## EXERCISE
The records that follow must be repeated exactly, except for their pictures.

***

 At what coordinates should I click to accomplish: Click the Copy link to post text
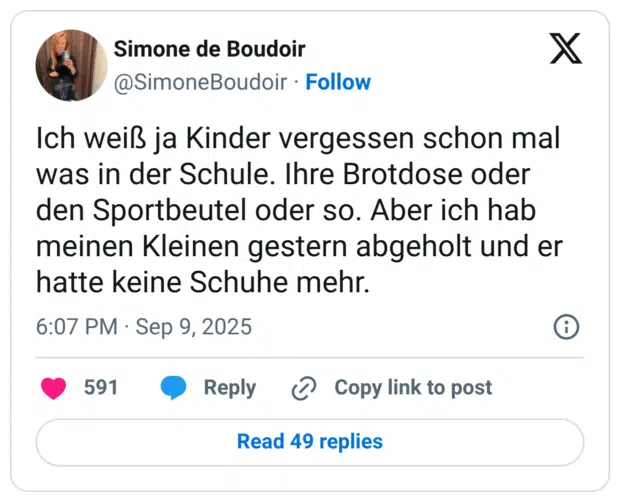pyautogui.click(x=413, y=388)
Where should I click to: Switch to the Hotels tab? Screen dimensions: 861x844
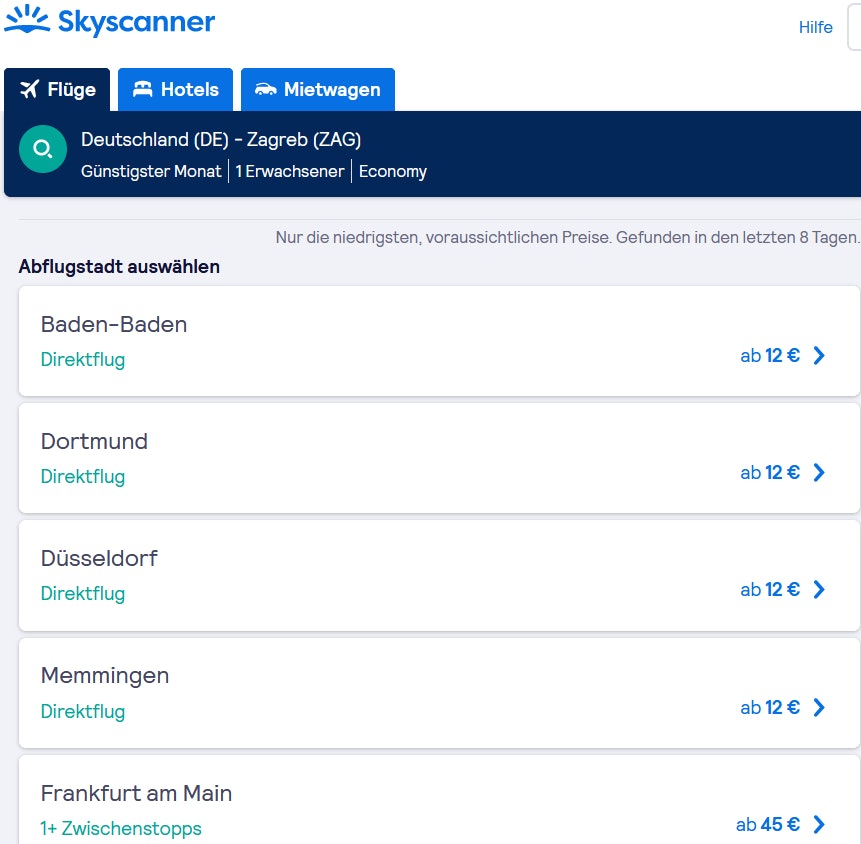[175, 89]
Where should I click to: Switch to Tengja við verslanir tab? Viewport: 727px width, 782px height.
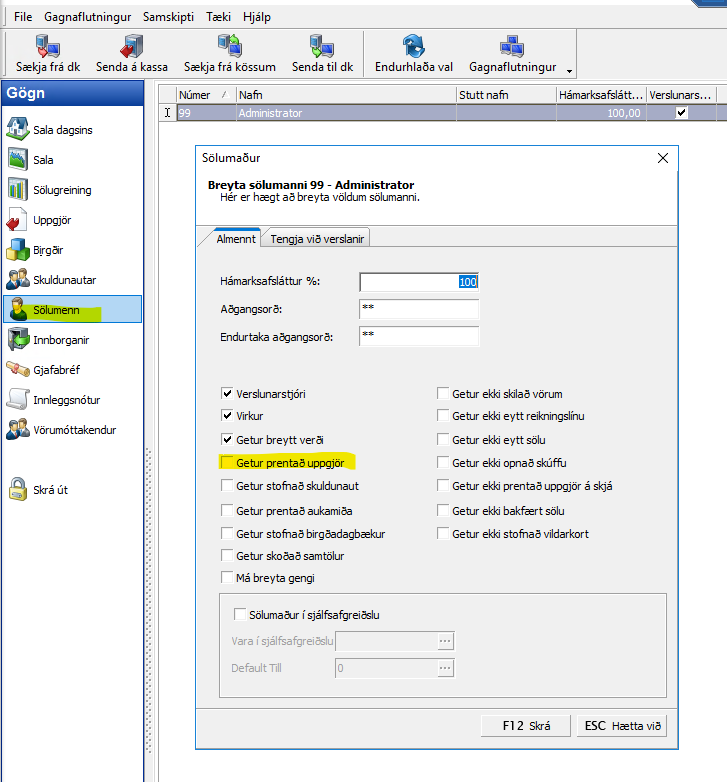tap(317, 238)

***

## TASK RESPONSE
 At what coordinates should I click to accomplish: Click the Copy link to post text
pyautogui.click(x=413, y=388)
Where should I click to: Switch to the Hotels tab? Screen dimensions: 861x844
[175, 89]
Where should I click to: Switch to Tengja við verslanir tab? Viewport: 727px width, 782px height.
tap(317, 238)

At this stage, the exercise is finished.